## Exercise description
Beginning with the line that holds "프레스센터 (182, 17)" in the data below, give again every line through the one that holds "erleben (156, 824)", exactly as written.

## Information
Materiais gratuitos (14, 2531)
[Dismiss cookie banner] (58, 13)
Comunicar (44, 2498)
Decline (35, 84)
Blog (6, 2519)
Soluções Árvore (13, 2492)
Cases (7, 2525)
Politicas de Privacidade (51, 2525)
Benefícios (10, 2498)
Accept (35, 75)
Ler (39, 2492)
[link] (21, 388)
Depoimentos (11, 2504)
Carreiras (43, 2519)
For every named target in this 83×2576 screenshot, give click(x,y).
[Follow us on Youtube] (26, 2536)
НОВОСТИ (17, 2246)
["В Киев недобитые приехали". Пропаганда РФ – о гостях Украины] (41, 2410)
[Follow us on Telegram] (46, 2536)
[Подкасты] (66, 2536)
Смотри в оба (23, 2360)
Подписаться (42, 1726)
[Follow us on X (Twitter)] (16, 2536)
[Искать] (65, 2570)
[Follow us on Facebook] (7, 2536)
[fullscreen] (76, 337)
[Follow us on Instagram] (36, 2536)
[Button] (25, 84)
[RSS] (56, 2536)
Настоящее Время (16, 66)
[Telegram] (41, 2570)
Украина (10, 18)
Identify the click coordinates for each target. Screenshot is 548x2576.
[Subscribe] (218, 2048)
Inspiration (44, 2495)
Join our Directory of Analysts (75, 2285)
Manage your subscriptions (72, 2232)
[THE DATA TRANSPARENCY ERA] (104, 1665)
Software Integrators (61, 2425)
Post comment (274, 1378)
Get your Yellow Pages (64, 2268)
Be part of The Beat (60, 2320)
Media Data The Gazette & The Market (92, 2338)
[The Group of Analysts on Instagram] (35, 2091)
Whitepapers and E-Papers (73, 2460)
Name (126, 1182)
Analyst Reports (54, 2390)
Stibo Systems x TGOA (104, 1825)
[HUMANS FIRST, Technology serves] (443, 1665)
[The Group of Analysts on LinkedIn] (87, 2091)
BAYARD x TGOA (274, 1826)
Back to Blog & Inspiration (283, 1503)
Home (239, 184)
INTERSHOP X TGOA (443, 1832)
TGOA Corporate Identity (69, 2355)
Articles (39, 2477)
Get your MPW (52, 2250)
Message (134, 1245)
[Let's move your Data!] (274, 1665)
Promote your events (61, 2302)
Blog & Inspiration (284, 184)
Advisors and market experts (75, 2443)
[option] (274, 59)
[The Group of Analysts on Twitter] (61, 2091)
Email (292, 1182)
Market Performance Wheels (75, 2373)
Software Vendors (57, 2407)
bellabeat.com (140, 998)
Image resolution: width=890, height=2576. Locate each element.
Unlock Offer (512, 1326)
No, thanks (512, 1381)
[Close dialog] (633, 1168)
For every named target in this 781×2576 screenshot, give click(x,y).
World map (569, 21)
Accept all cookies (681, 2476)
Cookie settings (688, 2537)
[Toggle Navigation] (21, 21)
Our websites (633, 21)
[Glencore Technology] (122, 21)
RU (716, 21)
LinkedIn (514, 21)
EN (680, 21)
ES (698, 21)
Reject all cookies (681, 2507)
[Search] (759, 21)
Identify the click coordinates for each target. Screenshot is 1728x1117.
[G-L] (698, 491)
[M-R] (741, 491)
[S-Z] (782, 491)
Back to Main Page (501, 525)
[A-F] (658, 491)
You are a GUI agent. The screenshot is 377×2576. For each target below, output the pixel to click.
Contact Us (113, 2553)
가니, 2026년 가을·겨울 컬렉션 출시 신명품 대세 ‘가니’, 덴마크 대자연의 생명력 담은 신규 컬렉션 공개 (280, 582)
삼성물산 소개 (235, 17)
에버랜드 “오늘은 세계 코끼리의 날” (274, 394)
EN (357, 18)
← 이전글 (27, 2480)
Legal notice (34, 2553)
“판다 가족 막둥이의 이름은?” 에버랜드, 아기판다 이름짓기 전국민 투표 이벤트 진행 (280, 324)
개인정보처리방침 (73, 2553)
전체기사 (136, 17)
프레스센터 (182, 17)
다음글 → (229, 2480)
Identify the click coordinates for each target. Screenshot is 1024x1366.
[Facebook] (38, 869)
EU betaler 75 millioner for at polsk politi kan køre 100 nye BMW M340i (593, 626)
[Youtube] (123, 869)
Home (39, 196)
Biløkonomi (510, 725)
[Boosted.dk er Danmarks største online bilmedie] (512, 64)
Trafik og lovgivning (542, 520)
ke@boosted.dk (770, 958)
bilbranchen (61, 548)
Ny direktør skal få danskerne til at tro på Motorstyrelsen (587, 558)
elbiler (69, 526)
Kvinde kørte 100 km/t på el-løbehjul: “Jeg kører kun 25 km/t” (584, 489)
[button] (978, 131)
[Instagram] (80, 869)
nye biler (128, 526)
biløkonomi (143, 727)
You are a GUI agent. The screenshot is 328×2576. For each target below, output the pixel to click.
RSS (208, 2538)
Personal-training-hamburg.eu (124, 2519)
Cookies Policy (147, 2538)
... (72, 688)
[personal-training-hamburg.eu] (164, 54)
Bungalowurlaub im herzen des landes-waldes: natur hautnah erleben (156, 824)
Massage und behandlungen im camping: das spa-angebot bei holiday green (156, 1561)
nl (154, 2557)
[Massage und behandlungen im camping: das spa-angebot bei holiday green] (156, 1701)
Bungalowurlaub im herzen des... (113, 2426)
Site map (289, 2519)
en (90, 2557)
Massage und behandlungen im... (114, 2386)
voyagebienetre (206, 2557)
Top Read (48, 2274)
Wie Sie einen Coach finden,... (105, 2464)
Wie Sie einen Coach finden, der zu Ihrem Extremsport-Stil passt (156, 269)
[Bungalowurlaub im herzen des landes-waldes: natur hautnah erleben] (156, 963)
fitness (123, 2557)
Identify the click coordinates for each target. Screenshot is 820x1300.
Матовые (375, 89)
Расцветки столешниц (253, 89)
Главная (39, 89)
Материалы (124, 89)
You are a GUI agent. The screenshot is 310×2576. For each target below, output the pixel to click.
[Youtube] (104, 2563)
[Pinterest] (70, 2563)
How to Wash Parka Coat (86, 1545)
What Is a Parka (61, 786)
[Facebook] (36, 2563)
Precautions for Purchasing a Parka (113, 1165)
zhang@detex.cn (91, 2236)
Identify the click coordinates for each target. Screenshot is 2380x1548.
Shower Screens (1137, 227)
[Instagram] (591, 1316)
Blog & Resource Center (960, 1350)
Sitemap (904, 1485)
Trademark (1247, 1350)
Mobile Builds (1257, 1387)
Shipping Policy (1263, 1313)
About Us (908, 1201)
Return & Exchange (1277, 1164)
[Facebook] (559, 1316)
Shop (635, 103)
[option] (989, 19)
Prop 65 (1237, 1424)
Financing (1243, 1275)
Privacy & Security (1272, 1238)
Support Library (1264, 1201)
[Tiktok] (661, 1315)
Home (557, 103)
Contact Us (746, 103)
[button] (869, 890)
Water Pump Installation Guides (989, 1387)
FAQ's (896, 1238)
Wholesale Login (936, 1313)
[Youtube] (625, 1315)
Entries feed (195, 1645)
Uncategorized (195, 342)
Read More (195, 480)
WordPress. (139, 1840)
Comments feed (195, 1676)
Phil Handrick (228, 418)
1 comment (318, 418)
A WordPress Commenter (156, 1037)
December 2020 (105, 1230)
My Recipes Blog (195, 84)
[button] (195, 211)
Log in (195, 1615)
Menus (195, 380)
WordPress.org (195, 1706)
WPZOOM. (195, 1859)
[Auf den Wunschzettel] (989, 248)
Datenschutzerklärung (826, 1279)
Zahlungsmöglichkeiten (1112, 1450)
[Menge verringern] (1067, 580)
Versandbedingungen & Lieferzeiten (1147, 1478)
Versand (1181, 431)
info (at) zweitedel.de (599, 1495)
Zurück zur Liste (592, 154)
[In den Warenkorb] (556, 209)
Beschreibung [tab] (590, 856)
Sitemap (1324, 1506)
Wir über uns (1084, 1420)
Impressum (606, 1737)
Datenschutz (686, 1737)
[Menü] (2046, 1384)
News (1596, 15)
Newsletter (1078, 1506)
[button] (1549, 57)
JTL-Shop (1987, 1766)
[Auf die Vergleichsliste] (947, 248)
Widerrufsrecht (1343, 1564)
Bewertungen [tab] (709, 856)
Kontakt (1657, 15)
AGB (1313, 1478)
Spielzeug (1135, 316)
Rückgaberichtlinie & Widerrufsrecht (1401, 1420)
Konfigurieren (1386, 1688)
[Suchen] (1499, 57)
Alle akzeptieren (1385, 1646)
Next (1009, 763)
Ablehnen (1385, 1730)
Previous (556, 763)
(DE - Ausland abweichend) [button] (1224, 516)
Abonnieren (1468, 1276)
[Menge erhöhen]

## Written solution
프레스센터 (182, 17)
다음글 → (229, 2480)
Identify the click coordinates for each target. Screenshot is 1024x1366.
[Facebook] (38, 869)
EU betaler 75 millioner for at polsk politi kan køre 100 nye BMW M340i (593, 626)
[Youtube] (123, 869)
Home (39, 196)
Biløkonomi (510, 725)
[Boosted.dk er Danmarks største online bilmedie] (512, 64)
Trafik og lovgivning (542, 520)
ke@boosted.dk (770, 958)
bilbranchen (61, 548)
Ny direktør skal få danskerne til at tro på Motorstyrelsen (587, 558)
elbiler (69, 526)
Kvinde kørte 100 km/t på el-løbehjul: “Jeg kører kun 25 km/t” (584, 489)
[button] (978, 131)
[Instagram] (80, 869)
nye biler (128, 526)
biløkonomi (143, 727)
You are a GUI agent. The screenshot is 328×2576. For each target below, output the pixel to click.
RSS (208, 2538)
Personal-training-hamburg.eu (124, 2519)
Cookies Policy (147, 2538)
... (72, 688)
[personal-training-hamburg.eu] (164, 54)
Bungalowurlaub im herzen des landes-waldes: natur hautnah erleben (156, 824)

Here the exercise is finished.